The framework provides explicit specification of each and every molecular species and interactions. However, the data may allow multiple interpretations, such as a given interaction can be applied to several phosphoforms of a protein. An intelligent framework can be used to generate kinetic rules for interactions . These efforts should be concurrent with development of the next level of BioPAX ontology that describes protein modifications.
A highly desirable feature is automated data retrieval and verification using external web-resources. After the user picks elements to be included in a model, the framework should try to infer additional elements (interactions, modifications, kinetic constants) to make a kinetic model complete, and then request this information from external web resources. For example, if the user develops a model involving interactions between proteins A and B, the framework should search local files, the VCell repository and external databases for all data that affect these interactions. Qualitative information, such as reaction catalysts, can be requested from databases like Reactome that provide an API for querying and retrieving BioPAX data over the web. Quantitative information, such as kinetic constants, can be requested from emerging databases of reaction kinetics, such as SABIO-RK (http://sabio.villabosch.de/SABIORK).

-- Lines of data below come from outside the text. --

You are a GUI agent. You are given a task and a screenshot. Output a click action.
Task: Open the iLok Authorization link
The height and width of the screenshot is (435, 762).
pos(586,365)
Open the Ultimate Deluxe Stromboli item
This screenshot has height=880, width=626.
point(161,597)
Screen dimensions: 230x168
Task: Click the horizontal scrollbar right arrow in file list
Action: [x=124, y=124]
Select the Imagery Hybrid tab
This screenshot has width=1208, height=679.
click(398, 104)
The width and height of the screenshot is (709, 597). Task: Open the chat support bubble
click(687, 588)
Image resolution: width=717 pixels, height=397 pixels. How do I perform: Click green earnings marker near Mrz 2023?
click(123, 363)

The model which is augmented with such quantitative data for simulation purposes will be encoded in SBML format. A critical capability is the ability to preserve the ontology information from the BioPAX format in the SBML format. Initially, this is being implemented by extending the SBML model with all the relevant ancillary Species (that otherwise may not be necessary for performing the actual numerical simulations), and by using the SBML Annotation element (that can encode arbitrary RDF-type data) to hold the BioPAX-specific information. This improved level of BioPAX/SBML translation allows for algorithms and operations specific to ontology-processing tools to also be performed on the SBML files, thus enhancing the reusability of the generated SBML files, as well as allowing reverse generation of qualitative models from quantitative models that were further processed. Ideally, in the long term, a more sophisticated translation mechanism would be highly desirable, by using direct ontology-level mapping to the newly developed SBO framework.
When fully implemented, such capabilities will provide an intelligent data-driven modeling framework that can exploit the growing number of systems biology resources, such as pathway and model repositories, and experimental data repositories.